The PSP took part in union- and student-led resistance against the dictatorship, such as the general strike called by the "Brasil" faction of the General Confederation of Labour in 1979, the 1981 Saint Cajetan's Day demonstration, and the demonstration of 30 March 1982 organized by the "Brasil" faction of the General Confederation of Labour .

==Return to democracy==
After the defeat of Argentina in the Falklands War, and facing an economic crisis, the leaders of the dictatorship called for elections in 1983. Estévez Boero ran for president representing the PSP. The Radical Raúl Alfonsín was elected. Estévez Boero was chosen to represent Santa Fe in the national Chamber of Deputies in 1987, thus becoming the first Socialist legislator since the death of Alfredo Palacios in 1965. He was reelected in 1991, 1995 and 1999.

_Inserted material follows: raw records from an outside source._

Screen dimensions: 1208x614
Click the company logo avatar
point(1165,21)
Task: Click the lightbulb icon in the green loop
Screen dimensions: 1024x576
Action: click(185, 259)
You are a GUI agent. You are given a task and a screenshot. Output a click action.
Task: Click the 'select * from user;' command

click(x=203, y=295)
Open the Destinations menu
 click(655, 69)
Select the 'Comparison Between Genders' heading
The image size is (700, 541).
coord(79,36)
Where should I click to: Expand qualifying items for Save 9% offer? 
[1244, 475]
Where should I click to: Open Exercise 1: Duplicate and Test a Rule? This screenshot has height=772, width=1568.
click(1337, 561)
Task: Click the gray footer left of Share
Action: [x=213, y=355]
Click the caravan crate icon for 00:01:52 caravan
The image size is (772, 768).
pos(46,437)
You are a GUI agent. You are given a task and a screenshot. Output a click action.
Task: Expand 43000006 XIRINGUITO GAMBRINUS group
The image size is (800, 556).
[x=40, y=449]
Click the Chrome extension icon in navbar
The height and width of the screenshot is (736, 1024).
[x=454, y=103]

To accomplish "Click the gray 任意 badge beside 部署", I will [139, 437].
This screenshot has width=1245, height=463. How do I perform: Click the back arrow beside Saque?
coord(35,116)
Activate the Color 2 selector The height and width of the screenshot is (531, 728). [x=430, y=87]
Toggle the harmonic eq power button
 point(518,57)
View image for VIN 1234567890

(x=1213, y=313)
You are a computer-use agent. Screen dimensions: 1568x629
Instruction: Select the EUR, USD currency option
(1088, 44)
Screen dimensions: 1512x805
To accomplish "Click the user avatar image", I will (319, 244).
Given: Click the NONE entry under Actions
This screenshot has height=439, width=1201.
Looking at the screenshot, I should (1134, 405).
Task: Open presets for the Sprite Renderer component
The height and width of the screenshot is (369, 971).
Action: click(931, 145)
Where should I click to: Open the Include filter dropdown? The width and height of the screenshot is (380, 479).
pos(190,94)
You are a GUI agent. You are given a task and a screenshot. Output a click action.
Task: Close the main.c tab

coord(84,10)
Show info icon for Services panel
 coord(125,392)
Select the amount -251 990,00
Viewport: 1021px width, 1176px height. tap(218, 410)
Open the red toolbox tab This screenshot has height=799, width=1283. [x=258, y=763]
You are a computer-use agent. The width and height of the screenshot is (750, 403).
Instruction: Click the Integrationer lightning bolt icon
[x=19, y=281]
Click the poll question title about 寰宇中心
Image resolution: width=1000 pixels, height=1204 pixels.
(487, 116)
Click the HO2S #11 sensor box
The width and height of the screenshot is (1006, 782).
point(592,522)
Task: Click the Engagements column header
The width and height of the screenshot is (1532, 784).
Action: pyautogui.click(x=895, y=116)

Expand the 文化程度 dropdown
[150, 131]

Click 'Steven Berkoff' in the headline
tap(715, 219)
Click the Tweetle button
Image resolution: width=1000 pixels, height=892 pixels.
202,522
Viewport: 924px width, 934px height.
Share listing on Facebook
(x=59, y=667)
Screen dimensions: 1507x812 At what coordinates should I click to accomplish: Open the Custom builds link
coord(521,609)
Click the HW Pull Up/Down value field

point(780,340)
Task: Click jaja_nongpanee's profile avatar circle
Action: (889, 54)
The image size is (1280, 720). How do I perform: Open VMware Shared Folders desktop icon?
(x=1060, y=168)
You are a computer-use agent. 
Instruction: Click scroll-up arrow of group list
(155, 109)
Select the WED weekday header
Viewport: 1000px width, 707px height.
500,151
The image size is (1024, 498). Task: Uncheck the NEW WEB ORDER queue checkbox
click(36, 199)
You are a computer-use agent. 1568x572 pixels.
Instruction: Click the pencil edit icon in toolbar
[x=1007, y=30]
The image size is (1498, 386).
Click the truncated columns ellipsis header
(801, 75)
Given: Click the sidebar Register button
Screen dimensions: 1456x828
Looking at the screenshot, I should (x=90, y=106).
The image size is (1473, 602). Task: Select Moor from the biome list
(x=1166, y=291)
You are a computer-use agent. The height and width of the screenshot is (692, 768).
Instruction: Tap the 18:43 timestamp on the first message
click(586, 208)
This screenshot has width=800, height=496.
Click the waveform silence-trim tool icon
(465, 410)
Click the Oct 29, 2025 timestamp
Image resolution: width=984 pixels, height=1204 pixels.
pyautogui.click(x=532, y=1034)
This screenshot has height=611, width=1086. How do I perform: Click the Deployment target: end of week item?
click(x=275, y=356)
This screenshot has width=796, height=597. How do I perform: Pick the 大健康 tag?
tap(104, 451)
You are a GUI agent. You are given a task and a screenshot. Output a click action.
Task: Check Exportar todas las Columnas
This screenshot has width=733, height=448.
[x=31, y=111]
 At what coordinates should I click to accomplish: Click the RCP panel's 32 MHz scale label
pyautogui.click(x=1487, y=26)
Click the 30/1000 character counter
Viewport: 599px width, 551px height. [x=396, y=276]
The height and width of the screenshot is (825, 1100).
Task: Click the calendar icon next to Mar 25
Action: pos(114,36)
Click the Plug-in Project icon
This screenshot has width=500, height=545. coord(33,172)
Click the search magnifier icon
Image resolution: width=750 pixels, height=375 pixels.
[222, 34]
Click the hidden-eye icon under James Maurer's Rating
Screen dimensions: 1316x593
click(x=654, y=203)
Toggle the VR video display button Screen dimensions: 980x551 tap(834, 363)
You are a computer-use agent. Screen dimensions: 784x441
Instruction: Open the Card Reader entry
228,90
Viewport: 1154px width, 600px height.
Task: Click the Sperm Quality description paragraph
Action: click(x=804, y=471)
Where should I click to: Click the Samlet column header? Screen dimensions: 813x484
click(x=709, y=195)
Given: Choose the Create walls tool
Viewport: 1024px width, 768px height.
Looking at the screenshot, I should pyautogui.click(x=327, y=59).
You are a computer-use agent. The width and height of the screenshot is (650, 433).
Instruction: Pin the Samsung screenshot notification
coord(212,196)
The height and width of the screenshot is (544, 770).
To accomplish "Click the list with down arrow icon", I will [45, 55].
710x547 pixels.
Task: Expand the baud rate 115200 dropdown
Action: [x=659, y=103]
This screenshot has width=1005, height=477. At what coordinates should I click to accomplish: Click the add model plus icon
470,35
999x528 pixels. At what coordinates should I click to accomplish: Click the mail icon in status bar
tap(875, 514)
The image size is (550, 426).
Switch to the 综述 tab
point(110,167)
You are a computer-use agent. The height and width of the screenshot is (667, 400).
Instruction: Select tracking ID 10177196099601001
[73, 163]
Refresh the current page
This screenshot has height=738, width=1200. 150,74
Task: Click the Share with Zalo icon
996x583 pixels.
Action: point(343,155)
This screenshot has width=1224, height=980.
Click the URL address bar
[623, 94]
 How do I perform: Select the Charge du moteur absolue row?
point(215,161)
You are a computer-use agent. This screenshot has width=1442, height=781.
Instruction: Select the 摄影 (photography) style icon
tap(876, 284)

In the meantime, Estévez Boero ran again for president in 1989. President Alfonsín was succeeded (amid an economic crisis which included food riots in Rosario) by the Justicialist Carlos Menem.

While still a Deputy, he was also elected member of the Assembly that dealt with the 1994 reform of the Argentine Constitution, and he played a major role in the crafting of the border treaty between Argentina and Chile of 1998, which dealt with the division of the Southern Patagonian Ice Field.

Around this time he was diagnosed with leukemia. He endured a harsh treatment and a successful surgery in October 1999. In January 2000, disregarding medical counsel, he traveled to Chile to attend the inauguration of President Ricardo Lagos, the first Chilean Socialist president after the death of his friend Salvador Allende. Still immunologically weak, he contracted acute pneumonia and could not recover.

He died in Buenos Aires on 3 February. His funeral was conducted at the National Congress and attended by leaders of the whole political spectrum, including President Fernando de la Rúa. Vice-president Carlos Álvarez said in his speech:

"One of our best men is gone from us, just at a time when we needed him most to revert the loss of prestige that afflicts the political class. Estévez Boero embraced politics with a passion, not to fulfill personal ambitions or to augment his wealth, but to realize the ideal he had assumed since he was very young: making a great country, which may provide opportunities to live with dignity."

The remains were then sent by airplane to Rosario, where his wife and sons, along with other political leaders and surrounded by a crowd, had him buried in the family's mausoleum at the Saviour's Cemetery. His son, Enrique Estévez, made a career in politics in the Socialist Party and was elected to the Argentine Chamber of Deputies in 2019.